As everyone knows, many of our schools have enrollment preferences and these enrollment preferences have a tendency to exclude special education students. We are holding all of our schools to the same accountability system but many of our schools admit students differently. Our traditional school district doors are always open – welcoming everyone! Other schools or districts open their doors on a crack and only some are welcomed in.

Charter School of Wilmington received 100%, they scored 6 out of a possible 6 points. The Red Clay School District received 46.51%  –  scored 20 out of 43 points – tell me how this is fair? CSW needed 6 points to score a perfect score and Red Clay needed 43 points to get a perfect score. Charter School of Wilmington has the ability to select their students and has a total enrollment of 971 students compared to the Red Clay School District which has over 17,000 students. How about the feds or state give some type of rating to Charter School of Wilmington on the lack of special education students enrolled in the school since the state’s overall percentage of special education students is 14.9%? If a school does not come close to the state’s overall special education percentages than their overall score is lowered.

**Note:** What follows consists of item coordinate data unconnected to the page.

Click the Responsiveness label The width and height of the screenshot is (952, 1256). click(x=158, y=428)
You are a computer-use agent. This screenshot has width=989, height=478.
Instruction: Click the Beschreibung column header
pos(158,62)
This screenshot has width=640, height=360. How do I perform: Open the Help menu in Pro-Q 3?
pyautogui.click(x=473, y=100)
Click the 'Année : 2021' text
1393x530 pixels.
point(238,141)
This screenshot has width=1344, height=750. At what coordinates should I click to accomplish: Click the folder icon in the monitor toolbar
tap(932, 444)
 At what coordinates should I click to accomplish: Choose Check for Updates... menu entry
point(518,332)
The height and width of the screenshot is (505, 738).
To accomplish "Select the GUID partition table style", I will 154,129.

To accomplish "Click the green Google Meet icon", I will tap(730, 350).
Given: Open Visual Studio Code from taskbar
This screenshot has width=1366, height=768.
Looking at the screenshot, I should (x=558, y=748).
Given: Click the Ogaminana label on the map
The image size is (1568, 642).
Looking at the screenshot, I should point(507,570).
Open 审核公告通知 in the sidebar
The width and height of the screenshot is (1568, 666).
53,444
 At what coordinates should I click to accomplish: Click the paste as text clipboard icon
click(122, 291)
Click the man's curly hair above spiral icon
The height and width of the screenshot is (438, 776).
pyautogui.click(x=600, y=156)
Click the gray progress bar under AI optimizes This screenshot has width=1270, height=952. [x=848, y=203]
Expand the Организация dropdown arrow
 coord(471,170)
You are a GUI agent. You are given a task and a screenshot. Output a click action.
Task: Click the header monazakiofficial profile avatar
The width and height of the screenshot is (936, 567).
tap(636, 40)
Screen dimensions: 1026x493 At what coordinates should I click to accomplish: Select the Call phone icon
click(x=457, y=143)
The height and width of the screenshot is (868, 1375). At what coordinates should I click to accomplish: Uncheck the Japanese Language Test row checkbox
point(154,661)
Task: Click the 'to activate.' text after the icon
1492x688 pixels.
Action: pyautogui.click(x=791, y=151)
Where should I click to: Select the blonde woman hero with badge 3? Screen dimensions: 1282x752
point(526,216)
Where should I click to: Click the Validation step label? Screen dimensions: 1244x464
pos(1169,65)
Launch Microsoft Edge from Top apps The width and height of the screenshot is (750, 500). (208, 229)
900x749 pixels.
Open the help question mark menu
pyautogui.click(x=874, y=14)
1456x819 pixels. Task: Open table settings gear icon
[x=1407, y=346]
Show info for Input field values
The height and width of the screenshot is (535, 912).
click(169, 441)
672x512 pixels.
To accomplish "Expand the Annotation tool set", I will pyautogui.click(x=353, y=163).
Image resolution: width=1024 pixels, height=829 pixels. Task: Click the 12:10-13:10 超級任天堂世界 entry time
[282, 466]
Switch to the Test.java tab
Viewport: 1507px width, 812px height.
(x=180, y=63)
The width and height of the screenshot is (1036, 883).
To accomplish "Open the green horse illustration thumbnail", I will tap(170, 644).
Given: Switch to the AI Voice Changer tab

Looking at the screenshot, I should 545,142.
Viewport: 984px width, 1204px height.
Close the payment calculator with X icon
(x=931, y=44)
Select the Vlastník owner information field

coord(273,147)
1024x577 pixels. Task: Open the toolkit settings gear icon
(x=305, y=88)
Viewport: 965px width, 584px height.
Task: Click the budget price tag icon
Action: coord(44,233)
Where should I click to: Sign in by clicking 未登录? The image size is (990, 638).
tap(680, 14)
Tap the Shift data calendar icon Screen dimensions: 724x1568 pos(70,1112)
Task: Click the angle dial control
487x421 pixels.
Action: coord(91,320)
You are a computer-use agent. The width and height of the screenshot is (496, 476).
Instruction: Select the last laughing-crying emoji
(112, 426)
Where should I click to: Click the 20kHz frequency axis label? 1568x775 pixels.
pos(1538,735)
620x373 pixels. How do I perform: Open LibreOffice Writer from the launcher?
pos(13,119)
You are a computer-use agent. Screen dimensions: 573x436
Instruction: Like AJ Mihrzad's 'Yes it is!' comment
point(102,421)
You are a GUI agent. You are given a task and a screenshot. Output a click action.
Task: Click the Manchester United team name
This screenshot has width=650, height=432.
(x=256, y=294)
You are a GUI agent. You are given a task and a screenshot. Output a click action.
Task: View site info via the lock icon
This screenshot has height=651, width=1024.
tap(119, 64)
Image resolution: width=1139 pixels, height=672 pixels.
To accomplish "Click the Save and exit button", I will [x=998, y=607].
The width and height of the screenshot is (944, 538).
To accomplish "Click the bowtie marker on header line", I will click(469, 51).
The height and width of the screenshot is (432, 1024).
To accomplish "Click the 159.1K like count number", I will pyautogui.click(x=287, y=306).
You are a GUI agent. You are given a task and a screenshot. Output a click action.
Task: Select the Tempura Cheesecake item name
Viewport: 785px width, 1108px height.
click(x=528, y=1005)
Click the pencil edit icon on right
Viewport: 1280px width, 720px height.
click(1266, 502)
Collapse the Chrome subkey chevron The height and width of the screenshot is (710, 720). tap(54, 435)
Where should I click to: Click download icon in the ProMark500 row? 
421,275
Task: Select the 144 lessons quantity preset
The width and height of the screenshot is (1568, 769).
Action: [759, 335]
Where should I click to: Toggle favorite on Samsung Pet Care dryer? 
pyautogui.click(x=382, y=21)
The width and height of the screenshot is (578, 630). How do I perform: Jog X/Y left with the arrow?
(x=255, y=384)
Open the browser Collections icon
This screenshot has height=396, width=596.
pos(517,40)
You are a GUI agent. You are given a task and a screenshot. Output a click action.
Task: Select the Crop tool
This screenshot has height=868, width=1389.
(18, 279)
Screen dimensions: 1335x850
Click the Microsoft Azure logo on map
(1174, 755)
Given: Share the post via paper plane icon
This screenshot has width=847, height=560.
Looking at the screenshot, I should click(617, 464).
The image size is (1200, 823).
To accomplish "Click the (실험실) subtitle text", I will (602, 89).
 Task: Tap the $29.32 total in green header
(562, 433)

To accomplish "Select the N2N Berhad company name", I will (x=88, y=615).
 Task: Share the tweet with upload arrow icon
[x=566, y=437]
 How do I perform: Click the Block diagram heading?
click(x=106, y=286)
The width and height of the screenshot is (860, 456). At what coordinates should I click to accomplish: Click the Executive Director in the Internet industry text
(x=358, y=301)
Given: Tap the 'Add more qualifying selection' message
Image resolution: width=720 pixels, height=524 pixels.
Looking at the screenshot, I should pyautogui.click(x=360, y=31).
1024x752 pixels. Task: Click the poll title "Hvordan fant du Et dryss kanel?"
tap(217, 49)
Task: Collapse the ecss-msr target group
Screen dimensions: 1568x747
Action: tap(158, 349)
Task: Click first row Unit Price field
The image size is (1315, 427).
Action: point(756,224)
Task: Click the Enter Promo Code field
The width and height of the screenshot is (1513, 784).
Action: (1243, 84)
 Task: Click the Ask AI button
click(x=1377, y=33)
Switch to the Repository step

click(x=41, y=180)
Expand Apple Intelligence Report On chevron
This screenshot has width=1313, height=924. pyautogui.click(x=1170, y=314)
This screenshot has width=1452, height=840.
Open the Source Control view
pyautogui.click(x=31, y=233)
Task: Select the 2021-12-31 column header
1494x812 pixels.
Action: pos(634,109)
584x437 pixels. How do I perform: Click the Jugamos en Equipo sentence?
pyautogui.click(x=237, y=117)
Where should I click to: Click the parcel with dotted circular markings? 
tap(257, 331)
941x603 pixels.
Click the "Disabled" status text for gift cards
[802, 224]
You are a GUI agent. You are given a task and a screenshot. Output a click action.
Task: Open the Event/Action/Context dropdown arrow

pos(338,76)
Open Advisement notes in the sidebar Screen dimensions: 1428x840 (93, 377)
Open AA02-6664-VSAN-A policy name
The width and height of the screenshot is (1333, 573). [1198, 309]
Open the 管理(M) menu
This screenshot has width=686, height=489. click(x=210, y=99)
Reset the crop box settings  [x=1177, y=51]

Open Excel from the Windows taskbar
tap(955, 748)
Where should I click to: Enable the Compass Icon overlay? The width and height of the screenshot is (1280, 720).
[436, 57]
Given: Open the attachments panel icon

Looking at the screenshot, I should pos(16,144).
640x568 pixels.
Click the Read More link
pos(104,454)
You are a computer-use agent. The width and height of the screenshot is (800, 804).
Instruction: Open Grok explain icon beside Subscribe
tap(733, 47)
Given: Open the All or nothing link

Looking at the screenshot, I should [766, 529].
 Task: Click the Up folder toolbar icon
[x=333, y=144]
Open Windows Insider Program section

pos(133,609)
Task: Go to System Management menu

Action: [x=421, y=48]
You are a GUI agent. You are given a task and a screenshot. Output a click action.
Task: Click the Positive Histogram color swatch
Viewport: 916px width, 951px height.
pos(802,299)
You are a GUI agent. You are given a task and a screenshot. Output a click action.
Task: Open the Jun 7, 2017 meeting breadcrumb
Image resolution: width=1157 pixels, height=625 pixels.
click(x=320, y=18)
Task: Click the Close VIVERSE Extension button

The DE Department of Education letter which accompanied the ratings to each school district and charter school starts out by thanking the Charter School of Wilmington for their ongoing dedication and commitment to educating students with disabilities – there are SPECIAL EDUCATION STUDENTS in Charter School of Wilmington compared to the Red Clay School District which has over 2,000 special education students how is that a commitment? Please do not take this as an attack on Charter School of Wilmington, I am just so tired of these unrealistic labels and comparisons that are meaningless that are placed on our school districts and schools.

I was looking through the various letters and I noticed Delaware Military Academy received a 60% scored 6 out of a possible 10 points. DMA has 584 students and 20 special education students and only scored 13.49 percent higher than Red Clay School District who serves over 17,000 students and over 2,000 special education students, I would think the state would be really concerned about that. DMA only needed to score 10 points compared to Red Clay needing 43 points.

First, we need to fund basic special education for kindergarten through 3rd grades, we all know the schools could use the resources. Secondly, we need to get out of the business of labeling and rating our schools – we keep testing and assessing and we always come up with the same results, we know what needs to be done.

Let’s get back to educating our students and move away from testing, evaluating and labeling!